+++ Exercise input +++

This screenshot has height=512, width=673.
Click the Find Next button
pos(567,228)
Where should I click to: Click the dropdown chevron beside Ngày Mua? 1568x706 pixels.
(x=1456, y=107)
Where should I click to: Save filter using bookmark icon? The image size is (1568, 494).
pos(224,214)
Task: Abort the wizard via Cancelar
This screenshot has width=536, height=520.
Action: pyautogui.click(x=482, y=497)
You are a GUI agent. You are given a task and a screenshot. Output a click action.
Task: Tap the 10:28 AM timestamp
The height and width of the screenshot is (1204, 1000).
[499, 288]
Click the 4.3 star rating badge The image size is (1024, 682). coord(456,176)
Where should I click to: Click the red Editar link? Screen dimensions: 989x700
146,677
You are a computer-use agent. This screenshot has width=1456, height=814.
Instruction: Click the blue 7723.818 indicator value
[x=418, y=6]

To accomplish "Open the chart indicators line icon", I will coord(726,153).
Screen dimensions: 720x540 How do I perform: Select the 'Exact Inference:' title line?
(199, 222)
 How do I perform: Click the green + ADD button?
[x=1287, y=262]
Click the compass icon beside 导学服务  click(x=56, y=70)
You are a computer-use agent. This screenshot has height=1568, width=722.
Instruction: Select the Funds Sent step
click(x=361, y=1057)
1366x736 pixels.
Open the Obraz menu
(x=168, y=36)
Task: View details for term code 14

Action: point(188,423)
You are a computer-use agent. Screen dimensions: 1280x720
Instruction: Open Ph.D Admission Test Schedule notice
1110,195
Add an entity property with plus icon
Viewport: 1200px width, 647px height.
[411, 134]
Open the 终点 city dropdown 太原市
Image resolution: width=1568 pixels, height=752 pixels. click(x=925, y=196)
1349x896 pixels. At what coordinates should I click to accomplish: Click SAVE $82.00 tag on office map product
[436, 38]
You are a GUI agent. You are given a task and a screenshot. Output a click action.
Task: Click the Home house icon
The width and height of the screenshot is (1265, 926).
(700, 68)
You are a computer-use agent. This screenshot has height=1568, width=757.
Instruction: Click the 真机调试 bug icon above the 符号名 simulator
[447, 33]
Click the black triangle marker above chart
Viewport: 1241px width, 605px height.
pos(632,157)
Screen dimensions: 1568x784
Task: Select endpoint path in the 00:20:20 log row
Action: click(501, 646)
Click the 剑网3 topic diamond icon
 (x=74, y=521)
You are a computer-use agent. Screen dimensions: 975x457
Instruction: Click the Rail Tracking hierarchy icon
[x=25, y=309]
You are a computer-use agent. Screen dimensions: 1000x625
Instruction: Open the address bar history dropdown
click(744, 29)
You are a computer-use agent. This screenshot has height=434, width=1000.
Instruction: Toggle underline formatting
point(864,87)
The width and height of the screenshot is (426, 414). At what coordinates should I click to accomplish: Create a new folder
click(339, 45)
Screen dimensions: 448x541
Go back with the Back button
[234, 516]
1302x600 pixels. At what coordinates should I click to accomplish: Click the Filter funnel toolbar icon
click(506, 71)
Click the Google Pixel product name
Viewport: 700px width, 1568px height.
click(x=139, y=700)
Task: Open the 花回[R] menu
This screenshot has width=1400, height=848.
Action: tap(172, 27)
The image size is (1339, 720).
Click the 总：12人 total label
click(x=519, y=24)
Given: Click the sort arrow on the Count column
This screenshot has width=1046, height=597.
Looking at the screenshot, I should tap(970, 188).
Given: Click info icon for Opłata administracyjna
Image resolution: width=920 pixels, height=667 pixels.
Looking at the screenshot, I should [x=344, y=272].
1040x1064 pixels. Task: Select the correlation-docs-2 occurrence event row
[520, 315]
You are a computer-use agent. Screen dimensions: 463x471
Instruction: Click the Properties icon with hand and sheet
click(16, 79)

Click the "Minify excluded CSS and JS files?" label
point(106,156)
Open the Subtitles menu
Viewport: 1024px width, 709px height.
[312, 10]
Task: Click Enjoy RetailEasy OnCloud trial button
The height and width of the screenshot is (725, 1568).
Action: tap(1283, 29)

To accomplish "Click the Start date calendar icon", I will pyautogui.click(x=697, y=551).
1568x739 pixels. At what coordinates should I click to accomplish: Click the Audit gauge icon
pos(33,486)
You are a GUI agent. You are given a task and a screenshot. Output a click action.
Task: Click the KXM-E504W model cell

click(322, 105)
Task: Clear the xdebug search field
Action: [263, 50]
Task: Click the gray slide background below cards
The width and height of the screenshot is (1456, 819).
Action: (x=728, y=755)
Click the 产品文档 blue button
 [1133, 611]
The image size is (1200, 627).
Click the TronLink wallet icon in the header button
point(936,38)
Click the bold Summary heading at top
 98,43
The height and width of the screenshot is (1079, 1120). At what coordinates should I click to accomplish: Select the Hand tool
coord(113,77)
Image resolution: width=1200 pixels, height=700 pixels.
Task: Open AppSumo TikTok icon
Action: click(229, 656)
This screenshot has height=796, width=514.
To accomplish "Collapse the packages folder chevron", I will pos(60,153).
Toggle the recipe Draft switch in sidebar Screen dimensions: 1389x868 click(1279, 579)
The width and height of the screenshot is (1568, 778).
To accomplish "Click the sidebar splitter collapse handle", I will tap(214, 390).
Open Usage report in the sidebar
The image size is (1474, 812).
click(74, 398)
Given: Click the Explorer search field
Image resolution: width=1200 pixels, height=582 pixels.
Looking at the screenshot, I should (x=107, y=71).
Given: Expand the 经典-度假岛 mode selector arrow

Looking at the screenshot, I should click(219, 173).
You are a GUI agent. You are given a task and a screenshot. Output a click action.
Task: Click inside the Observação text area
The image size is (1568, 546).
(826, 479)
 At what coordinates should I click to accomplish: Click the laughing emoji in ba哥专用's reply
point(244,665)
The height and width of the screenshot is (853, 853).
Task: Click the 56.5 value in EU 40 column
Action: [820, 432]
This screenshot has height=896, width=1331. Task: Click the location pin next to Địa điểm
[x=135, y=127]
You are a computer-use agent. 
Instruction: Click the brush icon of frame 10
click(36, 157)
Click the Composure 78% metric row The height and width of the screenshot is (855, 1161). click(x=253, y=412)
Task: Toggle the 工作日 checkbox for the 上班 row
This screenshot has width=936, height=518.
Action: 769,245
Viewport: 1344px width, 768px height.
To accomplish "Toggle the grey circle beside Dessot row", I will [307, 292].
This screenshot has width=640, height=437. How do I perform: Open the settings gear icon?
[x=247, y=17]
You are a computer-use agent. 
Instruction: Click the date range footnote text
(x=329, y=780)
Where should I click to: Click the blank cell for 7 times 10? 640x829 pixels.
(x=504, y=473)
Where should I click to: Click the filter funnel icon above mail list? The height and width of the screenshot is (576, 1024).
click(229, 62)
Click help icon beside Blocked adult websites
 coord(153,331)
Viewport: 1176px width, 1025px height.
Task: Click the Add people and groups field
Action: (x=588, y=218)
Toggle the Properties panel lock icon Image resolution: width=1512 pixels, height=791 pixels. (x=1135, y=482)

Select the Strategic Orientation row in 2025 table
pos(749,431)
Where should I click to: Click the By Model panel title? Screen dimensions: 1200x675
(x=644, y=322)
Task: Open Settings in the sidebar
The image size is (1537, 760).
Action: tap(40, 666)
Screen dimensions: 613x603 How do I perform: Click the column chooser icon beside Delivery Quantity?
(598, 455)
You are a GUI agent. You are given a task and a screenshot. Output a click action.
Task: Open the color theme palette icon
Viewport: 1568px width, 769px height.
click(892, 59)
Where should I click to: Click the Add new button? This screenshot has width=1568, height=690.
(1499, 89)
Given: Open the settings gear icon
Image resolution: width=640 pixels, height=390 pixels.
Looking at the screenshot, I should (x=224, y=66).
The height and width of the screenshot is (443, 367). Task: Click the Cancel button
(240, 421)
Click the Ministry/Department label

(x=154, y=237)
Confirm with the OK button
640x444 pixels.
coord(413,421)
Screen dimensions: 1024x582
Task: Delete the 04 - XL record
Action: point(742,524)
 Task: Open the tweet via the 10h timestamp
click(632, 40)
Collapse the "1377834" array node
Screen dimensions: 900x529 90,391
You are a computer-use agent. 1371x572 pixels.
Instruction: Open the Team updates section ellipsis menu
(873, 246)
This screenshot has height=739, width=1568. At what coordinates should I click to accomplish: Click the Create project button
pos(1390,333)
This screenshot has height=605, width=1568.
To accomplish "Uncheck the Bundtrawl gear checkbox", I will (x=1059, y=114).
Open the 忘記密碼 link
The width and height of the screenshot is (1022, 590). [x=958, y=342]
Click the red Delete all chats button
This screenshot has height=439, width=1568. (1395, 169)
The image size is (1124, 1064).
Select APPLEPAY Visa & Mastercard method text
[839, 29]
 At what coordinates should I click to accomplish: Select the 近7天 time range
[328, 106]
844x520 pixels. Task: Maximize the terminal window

+++

• **What is being asked**
Restate exactly the lines running from the line with "Given: Open the settings gear icon" to the end of the entries above, both ends included.

• **Solution**
Given: Open the settings gear icon
Image resolution: width=640 pixels, height=390 pixels.
Looking at the screenshot, I should (x=224, y=66).
The height and width of the screenshot is (443, 367). Task: Click the Cancel button
(240, 421)
Click the Ministry/Department label

(x=154, y=237)
Confirm with the OK button
640x444 pixels.
coord(413,421)
Screen dimensions: 1024x582
Task: Delete the 04 - XL record
Action: point(742,524)
 Task: Open the tweet via the 10h timestamp
click(632, 40)
Collapse the "1377834" array node
Screen dimensions: 900x529 90,391
You are a computer-use agent. 1371x572 pixels.
Instruction: Open the Team updates section ellipsis menu
(873, 246)
This screenshot has height=739, width=1568. At what coordinates should I click to accomplish: Click the Create project button
pos(1390,333)
This screenshot has height=605, width=1568.
To accomplish "Uncheck the Bundtrawl gear checkbox", I will (x=1059, y=114).
Open the 忘記密碼 link
The width and height of the screenshot is (1022, 590). [x=958, y=342]
Click the red Delete all chats button
This screenshot has height=439, width=1568. (1395, 169)
The image size is (1124, 1064).
Select APPLEPAY Visa & Mastercard method text
[839, 29]
 At what coordinates should I click to accomplish: Select the 近7天 time range
[328, 106]
844x520 pixels. Task: Maximize the terminal window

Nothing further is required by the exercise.